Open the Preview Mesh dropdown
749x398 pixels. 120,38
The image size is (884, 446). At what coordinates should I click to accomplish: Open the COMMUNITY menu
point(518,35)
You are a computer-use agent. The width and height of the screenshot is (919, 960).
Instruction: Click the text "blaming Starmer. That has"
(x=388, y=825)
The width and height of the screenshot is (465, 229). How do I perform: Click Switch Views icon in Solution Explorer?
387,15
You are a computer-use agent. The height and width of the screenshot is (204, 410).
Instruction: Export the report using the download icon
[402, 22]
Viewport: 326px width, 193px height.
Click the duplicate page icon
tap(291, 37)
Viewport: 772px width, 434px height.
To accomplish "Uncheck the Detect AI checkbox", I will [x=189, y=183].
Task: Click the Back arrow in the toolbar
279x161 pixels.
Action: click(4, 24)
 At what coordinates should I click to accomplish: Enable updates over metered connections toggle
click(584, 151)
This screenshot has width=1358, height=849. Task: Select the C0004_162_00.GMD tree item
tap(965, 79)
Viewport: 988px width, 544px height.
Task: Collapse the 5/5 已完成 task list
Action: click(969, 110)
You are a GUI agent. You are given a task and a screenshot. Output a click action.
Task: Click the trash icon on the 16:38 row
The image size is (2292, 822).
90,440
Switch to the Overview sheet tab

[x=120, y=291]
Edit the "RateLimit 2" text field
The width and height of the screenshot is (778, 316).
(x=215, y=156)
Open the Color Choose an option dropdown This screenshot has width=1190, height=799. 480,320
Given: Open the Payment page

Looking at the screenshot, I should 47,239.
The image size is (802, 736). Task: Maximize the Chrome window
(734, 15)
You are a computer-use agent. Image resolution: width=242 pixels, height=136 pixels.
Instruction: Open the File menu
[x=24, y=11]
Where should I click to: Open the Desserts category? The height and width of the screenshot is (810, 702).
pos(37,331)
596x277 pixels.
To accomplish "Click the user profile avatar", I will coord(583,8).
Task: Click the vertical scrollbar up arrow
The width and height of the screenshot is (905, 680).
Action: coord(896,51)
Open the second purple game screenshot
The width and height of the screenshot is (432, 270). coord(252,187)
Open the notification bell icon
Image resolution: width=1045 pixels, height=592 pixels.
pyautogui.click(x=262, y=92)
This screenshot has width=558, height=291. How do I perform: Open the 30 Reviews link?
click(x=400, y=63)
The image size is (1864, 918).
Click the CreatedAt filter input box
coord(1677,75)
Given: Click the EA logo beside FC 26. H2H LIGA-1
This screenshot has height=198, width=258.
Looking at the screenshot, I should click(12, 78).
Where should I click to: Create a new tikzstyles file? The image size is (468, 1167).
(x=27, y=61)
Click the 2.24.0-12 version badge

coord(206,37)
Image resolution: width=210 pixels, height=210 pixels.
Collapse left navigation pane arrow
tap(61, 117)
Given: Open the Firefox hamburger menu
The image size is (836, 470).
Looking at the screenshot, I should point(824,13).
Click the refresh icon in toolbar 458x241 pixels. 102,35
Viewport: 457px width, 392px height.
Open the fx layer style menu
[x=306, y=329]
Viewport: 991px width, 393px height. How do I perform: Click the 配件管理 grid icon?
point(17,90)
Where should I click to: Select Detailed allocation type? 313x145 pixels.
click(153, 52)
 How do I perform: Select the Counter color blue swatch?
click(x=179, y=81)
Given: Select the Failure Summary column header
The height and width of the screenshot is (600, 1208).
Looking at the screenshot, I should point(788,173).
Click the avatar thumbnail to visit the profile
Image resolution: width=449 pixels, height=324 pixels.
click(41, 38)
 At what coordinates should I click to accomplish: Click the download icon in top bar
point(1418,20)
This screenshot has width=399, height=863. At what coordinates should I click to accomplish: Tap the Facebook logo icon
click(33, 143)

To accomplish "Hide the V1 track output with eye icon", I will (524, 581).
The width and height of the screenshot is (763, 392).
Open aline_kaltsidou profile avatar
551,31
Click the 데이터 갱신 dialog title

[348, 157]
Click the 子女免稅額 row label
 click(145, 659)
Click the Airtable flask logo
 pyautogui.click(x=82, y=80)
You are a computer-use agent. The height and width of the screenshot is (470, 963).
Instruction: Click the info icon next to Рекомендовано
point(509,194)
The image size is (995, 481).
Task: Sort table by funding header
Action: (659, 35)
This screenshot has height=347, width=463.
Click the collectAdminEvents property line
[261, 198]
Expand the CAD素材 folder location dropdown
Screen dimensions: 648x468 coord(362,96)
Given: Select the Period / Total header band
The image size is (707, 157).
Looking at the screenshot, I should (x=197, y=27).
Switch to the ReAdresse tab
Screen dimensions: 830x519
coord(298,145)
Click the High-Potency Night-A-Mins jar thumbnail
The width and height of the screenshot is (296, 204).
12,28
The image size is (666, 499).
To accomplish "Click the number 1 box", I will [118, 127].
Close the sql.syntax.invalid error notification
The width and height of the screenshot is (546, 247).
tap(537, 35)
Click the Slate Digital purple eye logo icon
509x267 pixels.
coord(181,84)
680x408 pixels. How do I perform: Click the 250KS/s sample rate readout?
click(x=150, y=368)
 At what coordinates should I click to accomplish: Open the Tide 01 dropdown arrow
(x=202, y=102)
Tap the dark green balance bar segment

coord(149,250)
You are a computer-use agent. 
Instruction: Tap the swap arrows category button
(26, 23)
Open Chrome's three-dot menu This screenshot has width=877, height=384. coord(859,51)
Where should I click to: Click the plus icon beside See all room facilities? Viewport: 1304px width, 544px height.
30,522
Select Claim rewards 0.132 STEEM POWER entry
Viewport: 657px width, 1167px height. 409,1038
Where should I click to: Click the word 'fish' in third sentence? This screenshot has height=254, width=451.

━━━━━━━━━━━━━━━━━━━━

**ACTIVITY**. Please tally the lines of the data in which the string "agent" appears and write only the total.

**WRITTEN ANSWER**. 6